Task statement => Skipping all pictures, please restate word for word the lines from the one that contains "Open the wikihowto-survive blog username" through the last line of the entries.

Dataset items
+++
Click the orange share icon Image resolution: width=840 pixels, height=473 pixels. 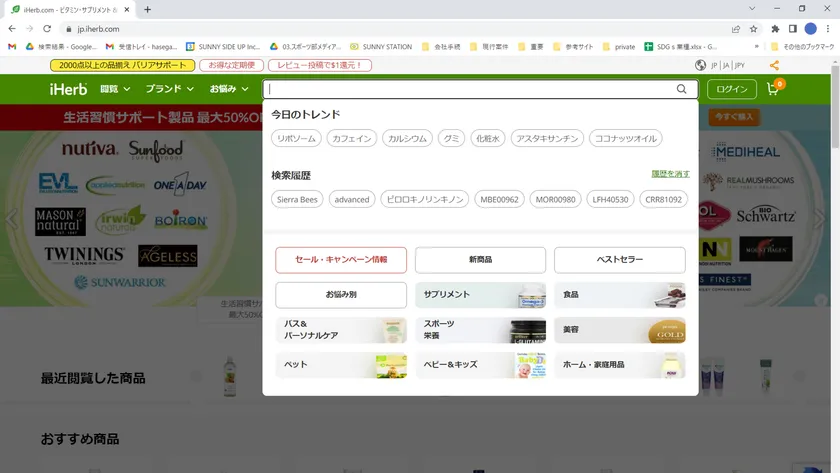click(774, 65)

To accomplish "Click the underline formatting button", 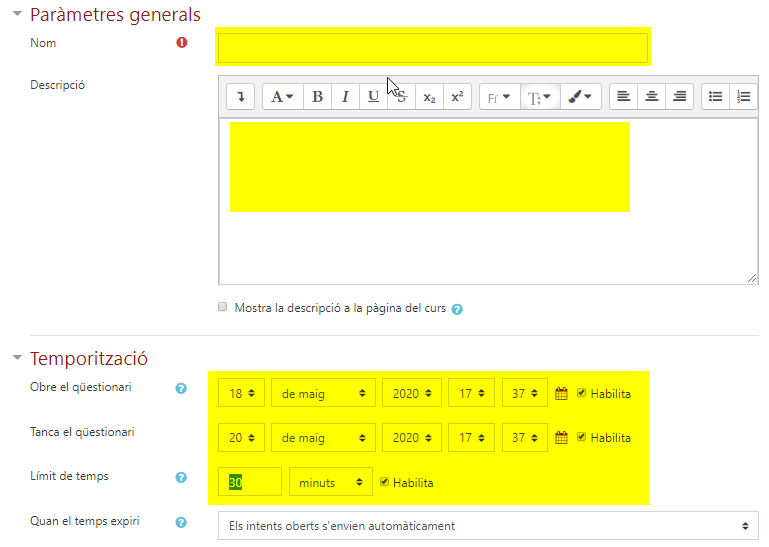I will (373, 97).
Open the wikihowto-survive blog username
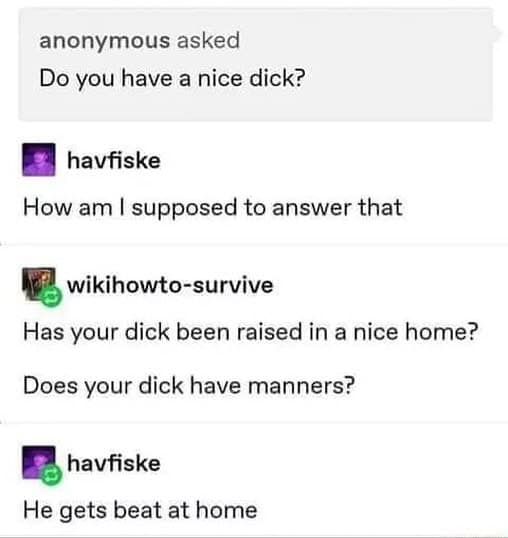The width and height of the screenshot is (508, 538). (170, 284)
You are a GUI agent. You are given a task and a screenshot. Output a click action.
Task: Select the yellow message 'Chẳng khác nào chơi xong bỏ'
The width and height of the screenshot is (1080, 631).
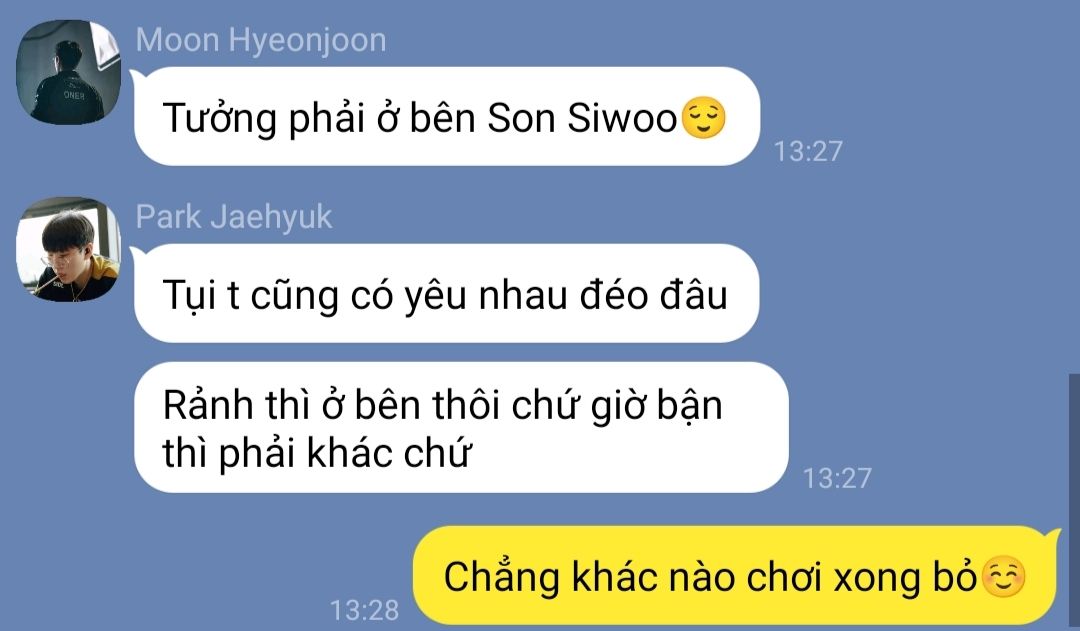(737, 576)
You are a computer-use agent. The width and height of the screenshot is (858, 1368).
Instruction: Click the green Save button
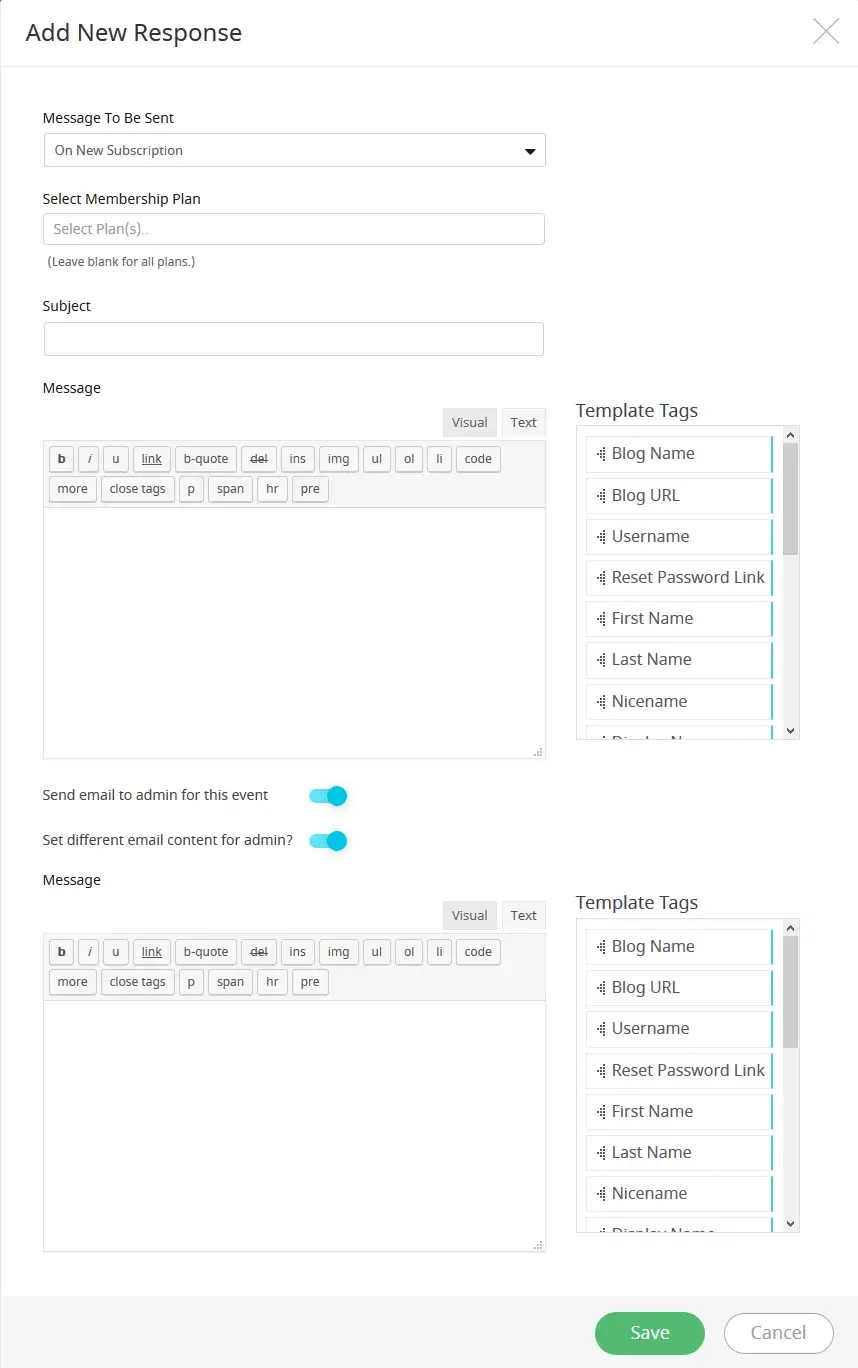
+++
Result =>
Open the wikihowto-survive blog username
The width and height of the screenshot is (508, 538). (170, 284)
You are a GUI agent. You are given a task and a screenshot. Output a click action.
Task: Select the yellow message 'Chẳng khác nào chơi xong bỏ'
The width and height of the screenshot is (1080, 631).
(737, 576)
You are a computer-use agent. The width and height of the screenshot is (858, 1368).
Instruction: Click the green Save button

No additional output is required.